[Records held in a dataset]

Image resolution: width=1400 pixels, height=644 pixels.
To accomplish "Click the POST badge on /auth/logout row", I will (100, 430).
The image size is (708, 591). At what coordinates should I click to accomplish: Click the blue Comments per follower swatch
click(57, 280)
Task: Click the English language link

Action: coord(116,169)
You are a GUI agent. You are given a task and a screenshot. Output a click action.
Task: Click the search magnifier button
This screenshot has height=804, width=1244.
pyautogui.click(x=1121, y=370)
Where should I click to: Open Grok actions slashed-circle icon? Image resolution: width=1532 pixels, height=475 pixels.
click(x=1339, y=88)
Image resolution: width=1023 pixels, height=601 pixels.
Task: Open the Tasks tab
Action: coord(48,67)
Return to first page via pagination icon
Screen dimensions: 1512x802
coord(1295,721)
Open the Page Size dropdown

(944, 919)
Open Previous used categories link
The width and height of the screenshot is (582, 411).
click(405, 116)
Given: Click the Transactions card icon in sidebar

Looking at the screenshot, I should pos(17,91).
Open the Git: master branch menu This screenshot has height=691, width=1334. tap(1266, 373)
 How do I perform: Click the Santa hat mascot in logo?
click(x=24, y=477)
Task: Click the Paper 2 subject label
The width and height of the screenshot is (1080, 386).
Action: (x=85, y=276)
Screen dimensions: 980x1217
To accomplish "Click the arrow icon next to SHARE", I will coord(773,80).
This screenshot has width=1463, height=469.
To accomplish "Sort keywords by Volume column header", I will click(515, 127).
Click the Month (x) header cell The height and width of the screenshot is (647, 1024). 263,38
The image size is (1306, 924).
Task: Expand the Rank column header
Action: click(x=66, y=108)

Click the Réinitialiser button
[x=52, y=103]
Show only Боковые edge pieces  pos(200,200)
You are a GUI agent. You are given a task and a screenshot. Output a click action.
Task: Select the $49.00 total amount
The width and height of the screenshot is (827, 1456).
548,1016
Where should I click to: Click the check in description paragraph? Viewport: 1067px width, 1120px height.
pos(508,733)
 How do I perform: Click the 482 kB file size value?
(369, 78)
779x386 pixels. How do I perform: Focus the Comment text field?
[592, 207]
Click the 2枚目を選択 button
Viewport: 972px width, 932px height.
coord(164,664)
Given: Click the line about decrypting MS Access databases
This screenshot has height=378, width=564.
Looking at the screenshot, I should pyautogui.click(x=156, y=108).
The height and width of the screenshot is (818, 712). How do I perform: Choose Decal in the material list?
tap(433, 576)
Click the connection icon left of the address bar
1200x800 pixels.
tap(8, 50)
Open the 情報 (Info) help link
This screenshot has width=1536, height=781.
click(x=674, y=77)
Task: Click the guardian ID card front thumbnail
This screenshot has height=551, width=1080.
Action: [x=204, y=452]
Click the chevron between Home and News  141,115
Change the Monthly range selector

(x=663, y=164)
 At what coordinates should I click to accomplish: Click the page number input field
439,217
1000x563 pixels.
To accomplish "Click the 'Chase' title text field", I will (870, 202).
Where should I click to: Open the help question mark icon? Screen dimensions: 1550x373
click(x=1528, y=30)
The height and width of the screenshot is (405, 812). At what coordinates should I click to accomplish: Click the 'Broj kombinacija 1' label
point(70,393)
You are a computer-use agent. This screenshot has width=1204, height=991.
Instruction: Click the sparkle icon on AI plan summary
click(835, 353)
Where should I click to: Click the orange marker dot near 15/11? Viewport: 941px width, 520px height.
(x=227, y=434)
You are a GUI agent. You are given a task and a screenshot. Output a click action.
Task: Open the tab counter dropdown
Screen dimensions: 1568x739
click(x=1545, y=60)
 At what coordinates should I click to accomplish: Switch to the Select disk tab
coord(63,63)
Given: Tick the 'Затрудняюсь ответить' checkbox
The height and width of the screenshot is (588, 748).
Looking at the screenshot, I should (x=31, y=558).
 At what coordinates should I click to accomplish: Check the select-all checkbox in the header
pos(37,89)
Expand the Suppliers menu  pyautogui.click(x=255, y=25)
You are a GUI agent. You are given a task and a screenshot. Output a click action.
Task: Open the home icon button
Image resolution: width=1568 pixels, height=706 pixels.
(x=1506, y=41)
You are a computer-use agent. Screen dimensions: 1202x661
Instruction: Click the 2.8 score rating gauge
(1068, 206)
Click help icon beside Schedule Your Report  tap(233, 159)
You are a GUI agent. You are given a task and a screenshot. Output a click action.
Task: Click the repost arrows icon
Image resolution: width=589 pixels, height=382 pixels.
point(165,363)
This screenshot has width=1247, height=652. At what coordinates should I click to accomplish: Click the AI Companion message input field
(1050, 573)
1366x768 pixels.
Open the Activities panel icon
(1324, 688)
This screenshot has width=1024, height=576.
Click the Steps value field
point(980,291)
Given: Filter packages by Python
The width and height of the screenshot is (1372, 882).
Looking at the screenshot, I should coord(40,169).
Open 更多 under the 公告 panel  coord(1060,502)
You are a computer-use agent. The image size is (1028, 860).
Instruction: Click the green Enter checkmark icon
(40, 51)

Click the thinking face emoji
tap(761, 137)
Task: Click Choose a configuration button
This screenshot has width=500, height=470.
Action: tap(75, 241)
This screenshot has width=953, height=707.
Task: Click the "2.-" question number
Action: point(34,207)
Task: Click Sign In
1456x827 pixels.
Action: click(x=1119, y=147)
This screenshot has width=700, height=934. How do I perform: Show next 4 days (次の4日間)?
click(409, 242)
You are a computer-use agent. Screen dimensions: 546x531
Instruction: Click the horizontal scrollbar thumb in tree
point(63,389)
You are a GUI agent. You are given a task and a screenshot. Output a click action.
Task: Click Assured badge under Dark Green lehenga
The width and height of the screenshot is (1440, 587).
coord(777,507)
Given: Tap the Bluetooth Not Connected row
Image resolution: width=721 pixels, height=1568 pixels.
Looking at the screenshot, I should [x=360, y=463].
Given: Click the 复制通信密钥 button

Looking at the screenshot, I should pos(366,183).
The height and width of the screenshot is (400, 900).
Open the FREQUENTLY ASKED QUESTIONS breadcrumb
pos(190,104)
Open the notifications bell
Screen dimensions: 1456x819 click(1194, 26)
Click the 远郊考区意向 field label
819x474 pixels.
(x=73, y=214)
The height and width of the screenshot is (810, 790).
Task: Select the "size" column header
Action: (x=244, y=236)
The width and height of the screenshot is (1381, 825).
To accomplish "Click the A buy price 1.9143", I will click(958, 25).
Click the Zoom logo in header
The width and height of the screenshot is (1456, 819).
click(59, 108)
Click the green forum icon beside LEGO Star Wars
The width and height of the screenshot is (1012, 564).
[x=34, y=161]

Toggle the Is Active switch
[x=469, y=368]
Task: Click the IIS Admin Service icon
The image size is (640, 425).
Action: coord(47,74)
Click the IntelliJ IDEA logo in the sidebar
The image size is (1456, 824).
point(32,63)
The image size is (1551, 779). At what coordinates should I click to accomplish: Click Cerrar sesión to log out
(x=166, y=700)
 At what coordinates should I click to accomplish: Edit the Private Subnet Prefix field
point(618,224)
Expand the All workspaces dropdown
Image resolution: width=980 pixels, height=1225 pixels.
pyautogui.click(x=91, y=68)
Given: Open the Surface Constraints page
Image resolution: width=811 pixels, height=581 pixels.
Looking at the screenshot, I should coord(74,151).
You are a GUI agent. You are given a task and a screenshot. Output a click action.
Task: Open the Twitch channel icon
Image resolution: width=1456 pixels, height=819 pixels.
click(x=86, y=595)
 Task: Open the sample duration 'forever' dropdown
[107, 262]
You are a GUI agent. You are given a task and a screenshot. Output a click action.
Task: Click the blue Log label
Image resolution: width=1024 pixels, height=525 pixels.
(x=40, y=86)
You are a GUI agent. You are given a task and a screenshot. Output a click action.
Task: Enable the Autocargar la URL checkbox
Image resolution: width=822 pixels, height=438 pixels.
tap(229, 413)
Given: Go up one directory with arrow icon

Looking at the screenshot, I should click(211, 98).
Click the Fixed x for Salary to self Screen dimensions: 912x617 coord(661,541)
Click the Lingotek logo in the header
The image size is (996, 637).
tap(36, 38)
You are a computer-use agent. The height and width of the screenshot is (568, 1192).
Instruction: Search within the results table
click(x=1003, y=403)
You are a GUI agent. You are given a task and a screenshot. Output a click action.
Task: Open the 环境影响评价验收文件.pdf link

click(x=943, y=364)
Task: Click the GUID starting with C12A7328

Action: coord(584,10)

- Task to complete
In the listing above, replace "Python" with "JavaScript" and give the lines again, starting at the line that has "Given: Filter packages by Python" and ending with the line that has "Action: click(x=1119, y=147)". Leave everything else as it is.

- Solution to this exercise
Given: Filter packages by JavaScript
The width and height of the screenshot is (1372, 882).
Looking at the screenshot, I should coord(40,169).
Open 更多 under the 公告 panel  coord(1060,502)
You are a computer-use agent. The image size is (1028, 860).
Instruction: Click the green Enter checkmark icon
(40, 51)

Click the thinking face emoji
tap(761, 137)
Task: Click Choose a configuration button
This screenshot has width=500, height=470.
Action: tap(75, 241)
This screenshot has width=953, height=707.
Task: Click the "2.-" question number
Action: point(34,207)
Task: Click Sign In
1456x827 pixels.
Action: click(x=1119, y=147)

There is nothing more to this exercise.